Add a mechanism to skip Watcher Actions when running an action plan

https://blueprints.launchpad.net/watcher/+spec/add-skip-actions

The Watcher service should allow to exclude actions from an Action Plan execution in two situations:

  • A cloud admin explicitly wants to exclude an action or set of actions from execution before starting an action plan.

  • Watcher applier detects the object where the action is applied to be in a state where the action should not be applied. For example, in a migrate action, the instance does not longer exist.

Problem description

Currently Watcher does not provide a way to exclude actions execution when running an action plan:

  • Administrators lack a standardized mechanism to preemptively skip actions.
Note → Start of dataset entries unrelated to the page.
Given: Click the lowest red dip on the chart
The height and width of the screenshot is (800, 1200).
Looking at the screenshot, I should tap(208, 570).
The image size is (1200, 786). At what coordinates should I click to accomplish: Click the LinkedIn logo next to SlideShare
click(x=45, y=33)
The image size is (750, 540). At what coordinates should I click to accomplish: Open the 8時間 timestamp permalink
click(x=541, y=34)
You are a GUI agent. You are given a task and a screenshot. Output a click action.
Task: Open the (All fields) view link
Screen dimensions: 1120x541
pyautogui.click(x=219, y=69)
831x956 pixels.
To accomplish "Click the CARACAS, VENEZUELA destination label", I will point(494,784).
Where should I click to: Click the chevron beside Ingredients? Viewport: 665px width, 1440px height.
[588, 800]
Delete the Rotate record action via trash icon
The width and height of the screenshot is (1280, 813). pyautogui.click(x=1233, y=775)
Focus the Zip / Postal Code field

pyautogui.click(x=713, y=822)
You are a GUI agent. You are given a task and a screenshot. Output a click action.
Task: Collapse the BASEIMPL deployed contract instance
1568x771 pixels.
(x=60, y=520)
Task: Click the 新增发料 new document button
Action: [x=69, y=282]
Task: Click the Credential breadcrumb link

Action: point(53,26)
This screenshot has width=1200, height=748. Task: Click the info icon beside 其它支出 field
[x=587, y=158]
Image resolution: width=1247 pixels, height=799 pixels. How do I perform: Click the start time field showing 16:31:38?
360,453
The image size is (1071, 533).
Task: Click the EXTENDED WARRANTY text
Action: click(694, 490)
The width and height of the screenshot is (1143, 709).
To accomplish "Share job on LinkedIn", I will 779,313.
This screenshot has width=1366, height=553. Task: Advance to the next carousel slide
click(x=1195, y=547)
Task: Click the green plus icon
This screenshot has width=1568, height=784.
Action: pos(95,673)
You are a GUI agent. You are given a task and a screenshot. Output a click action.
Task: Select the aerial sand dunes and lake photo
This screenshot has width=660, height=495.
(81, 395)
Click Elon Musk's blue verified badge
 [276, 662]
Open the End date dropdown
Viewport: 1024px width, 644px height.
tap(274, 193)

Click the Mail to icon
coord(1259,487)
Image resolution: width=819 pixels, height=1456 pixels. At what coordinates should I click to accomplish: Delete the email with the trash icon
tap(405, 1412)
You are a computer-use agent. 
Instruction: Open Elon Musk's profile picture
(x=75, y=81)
  • Pre-condition failures are not clearly distinguished from execution failures.

Note that Actions already include the CANCELLED state in its state machine however, it is only used for two specific cases:

  • When an Action Plan is cancelled, all the actions included are moved to the CANCELLED state.

  • When the watcher-applier process is started, all the actions assigned to it in ONGOING state are moved to CANCELLED state (see this link ).

The purpose of this spec is to document the required changes in Watcher to implement the Actions execution exclusion in the two mentioned use cases.

Use Cases

  • Admin Override: Administrators can use a patch API call to move an action state from PENDING to SKIPPED, so the action will not be executed when the action plan is executed.

  • Pre-condition detection: When the pre_condition method of an action returns a specific type of Exception, the action will be moved to SKIPPED and execution and post_conditions will not be executed.

In both cases, a status_message may be provided and stored in the database. Similarly a status_message field will be added to the ActionPlan object that will be used to provide information about skipped actions.

Proposed change

Currently, the watcher state machine for Actions from PENDING state provides following transitions:

  • PENDING -> CANCELLED (action plan is cancelled before action is started)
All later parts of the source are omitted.